Im September 2019 startete die EU das für drei Jahre anberaumte und mit 15 Millionen Euro geförderte Horizon 2020-Projekt "OPENQKD", deren Ergebnisse in die EuroQCI Initiative einfließen. Das vom AIT geführte Konsortium umfasst 38 Partner aus neun Mitgliedsstaaten der Europäischen Union, UK, Schweiz, Bosnien und Herzegowina und Israel und deckt mit seiner Zusammensetzung aus Herstellern, Netzwerkbetreibern, Systemintegratoren, KMUs, Forschungseinrichtungen, Universitäten, Zertifizierungs- und Standardisierungsstellen sowie Endanwendern ein sehr breites Kompetenzfeld ab. Mit dem Ziel, ein sicheres Netzwerk für Quantenkommunikation in Europa aufzubauen und damit ein europäisches Ökosystem für Quantentechnologie-Anbieter und Applikationsentwickler auf den Weg bringen, wird die Entwicklung verschiedener Demonstratoren und künftiger Anwendungen vorangetrieben.

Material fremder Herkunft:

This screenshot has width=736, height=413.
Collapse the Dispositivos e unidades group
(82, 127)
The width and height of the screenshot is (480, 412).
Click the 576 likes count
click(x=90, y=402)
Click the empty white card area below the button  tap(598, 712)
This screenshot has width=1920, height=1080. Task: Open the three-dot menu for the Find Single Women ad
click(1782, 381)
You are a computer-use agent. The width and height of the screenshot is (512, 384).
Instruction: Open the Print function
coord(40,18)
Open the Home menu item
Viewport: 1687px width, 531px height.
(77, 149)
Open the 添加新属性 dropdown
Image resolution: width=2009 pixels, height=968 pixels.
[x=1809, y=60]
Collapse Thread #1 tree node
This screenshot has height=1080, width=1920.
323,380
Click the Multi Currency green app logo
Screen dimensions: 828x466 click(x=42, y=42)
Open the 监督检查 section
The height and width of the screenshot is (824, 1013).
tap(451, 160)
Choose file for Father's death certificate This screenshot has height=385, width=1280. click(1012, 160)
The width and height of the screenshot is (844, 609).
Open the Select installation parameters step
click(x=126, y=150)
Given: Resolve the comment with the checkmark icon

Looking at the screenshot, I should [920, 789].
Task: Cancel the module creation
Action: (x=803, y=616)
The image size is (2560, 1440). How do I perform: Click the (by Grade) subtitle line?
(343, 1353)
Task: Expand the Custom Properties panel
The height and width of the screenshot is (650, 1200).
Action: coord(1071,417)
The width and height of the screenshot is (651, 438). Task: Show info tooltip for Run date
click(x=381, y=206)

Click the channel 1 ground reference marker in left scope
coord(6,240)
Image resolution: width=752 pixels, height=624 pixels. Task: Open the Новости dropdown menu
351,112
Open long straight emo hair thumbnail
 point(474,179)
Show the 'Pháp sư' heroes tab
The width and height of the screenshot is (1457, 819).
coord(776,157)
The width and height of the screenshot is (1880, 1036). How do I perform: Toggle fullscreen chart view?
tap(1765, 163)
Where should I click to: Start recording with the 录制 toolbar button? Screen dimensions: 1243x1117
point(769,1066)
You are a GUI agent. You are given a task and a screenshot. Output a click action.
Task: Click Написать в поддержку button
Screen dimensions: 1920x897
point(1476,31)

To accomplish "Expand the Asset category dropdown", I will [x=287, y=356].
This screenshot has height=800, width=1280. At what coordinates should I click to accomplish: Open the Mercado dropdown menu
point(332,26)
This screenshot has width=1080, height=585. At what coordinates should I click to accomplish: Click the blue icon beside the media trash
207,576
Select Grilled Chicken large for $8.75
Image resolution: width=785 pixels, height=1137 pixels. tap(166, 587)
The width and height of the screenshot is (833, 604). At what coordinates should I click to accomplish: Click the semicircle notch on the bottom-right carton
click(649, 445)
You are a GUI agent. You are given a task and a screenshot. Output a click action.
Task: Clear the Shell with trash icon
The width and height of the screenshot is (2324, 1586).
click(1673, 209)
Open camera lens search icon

Seit 2018 ist das AIT zudem maßgeblich an dem von SES, dem weltweit führenden Satellitenbetreiber, koordinierten Konsortium zur Entwicklung eines satellitengestützten Cybersecurity-Systems auf Basis von Quantenverschlüsselung beteiligt. Das Projekt QUARTZ (Quantum Cryptography Telecommunication System) wird von der Europäischen Weltraumorganisation ESA unterstützt. Dem QUARTZ-Konsortium gehören neben dem AIT und dem Projektkoordinator SES auch acht weitere renommierte Forschungseinrichtungen, Universitäten und Firmen an. Gemeinsam wird bis 2021 daran gearbeitet, die Verteilung sicherer Schlüssel zwischen optischen terrestrischen Bodenstationen, die alle über Quantenverbindungen mit einem Quantensatelliten verbunden sind, zu konzipieren und erste Soft- und Hardware-Komponenten zu entwickeln.